What was it like to be a female artist in the early 20th century? Know My Name: Making it Modern celebrates pioneering women artists who changed the course of modern art in Australia. Drawn from the national collection, this major exhibition profiles Ethel Spowers, Eveline Syme, Margaret Preston, Grace Cossington Smith, Clarice Beckett and Olive Cotton – unified by their expression of daily life, nature, still life, and interior worlds of place, mind, and imagination.

Here, four curators of the exhibition at the National Gallery of Australia – Deborah Hart (Head Curator, Australian Art), Shaune Lakin (Senior Curator, Photography), Deirdre Cannon (Assistant Curator, Australian Art) and Alice Rezende (Curatorial Assistant, Australian Art) –  help to explore this unique exhibition with questions about how these female artists experienced life in the early 20th century.

What was it like to be a female artist in the 1920’s and 30’s, vs. 2023?

We know that engaging in any artistic pursuit was very hard for women in the 1920s and 1930s.
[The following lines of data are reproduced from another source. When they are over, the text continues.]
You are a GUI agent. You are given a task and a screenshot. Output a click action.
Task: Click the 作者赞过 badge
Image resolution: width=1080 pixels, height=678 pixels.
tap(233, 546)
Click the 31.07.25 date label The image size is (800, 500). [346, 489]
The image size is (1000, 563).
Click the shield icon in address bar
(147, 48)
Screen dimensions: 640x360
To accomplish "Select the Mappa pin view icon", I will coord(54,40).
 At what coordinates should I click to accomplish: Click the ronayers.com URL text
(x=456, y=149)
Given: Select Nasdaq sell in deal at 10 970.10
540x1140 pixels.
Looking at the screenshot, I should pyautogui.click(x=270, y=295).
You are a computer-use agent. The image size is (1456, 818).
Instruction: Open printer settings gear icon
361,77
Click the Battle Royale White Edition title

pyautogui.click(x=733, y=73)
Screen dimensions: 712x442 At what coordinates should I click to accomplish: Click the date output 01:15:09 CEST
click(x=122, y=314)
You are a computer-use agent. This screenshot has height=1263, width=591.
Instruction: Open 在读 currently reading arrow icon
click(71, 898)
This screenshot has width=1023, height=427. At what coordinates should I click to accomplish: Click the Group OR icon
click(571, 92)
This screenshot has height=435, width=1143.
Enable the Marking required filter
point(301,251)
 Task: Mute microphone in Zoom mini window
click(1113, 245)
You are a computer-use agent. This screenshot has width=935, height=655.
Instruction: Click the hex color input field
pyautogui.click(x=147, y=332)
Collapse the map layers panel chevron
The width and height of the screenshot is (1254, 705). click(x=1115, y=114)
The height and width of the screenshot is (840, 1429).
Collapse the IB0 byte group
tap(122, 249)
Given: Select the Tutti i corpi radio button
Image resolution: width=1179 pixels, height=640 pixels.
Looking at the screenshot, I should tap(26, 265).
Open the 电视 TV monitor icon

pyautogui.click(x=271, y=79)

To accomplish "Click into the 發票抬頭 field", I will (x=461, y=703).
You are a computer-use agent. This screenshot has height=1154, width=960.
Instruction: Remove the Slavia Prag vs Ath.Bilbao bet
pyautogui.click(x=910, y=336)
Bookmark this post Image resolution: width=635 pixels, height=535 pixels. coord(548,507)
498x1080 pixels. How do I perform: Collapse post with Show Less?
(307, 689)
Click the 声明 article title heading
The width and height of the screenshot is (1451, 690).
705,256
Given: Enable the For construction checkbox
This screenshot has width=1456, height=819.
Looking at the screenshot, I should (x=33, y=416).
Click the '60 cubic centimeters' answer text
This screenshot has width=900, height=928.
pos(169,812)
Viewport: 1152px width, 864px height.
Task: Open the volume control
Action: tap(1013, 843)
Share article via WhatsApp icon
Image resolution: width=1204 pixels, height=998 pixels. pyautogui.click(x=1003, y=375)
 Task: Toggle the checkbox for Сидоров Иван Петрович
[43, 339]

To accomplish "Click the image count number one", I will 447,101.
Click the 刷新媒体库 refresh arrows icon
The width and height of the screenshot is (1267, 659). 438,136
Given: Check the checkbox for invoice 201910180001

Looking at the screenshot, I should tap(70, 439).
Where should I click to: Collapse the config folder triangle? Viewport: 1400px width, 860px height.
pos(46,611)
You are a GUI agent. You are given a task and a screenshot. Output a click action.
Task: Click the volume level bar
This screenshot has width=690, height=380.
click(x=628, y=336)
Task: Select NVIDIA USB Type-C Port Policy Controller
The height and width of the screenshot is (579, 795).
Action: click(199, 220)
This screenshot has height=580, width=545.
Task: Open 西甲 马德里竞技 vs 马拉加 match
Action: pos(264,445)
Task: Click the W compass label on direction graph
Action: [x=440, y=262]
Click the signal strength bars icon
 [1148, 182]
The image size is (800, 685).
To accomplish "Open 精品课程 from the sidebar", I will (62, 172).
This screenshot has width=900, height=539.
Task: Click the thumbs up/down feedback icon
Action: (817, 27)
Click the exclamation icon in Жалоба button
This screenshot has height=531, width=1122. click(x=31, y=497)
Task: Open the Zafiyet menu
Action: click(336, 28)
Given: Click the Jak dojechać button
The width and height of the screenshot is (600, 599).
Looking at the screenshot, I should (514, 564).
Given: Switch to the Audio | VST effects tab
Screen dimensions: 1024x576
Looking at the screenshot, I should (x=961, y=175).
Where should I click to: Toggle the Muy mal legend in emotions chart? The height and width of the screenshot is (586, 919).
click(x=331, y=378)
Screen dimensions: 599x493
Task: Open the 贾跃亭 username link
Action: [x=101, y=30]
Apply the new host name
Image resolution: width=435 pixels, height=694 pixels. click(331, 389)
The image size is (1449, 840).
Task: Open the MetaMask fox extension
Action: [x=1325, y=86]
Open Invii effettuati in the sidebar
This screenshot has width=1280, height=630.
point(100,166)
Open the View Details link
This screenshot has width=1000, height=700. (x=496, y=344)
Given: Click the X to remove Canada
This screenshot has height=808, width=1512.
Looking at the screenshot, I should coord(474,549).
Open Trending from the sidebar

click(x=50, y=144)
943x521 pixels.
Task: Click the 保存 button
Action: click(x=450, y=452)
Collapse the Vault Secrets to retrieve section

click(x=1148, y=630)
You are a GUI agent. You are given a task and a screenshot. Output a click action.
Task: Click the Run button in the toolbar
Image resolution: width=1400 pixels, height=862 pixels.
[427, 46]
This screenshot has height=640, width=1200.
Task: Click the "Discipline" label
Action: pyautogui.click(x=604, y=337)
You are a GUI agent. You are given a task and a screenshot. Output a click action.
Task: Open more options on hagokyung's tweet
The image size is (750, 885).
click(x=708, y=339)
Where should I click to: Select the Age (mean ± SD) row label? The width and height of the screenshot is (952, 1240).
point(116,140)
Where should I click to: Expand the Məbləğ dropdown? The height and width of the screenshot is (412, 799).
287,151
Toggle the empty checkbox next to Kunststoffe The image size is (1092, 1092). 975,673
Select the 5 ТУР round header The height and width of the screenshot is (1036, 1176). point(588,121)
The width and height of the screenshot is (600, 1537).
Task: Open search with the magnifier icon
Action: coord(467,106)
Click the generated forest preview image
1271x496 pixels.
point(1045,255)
As in all aspects of social and cultural life, women were met with barriers, social conventions and resistance in their quest to pursue a life in art. The exhibition Making it Modern shows how, in the face of these pressures, bravery, fortitude, resilience and extraordinary talent came together in the life and work of six women artists working at this time – Ethel Spowers, Eveline Syme, Margaret Preston, Grace Cossington Smith, Olive Cotton and Clarice Beckett.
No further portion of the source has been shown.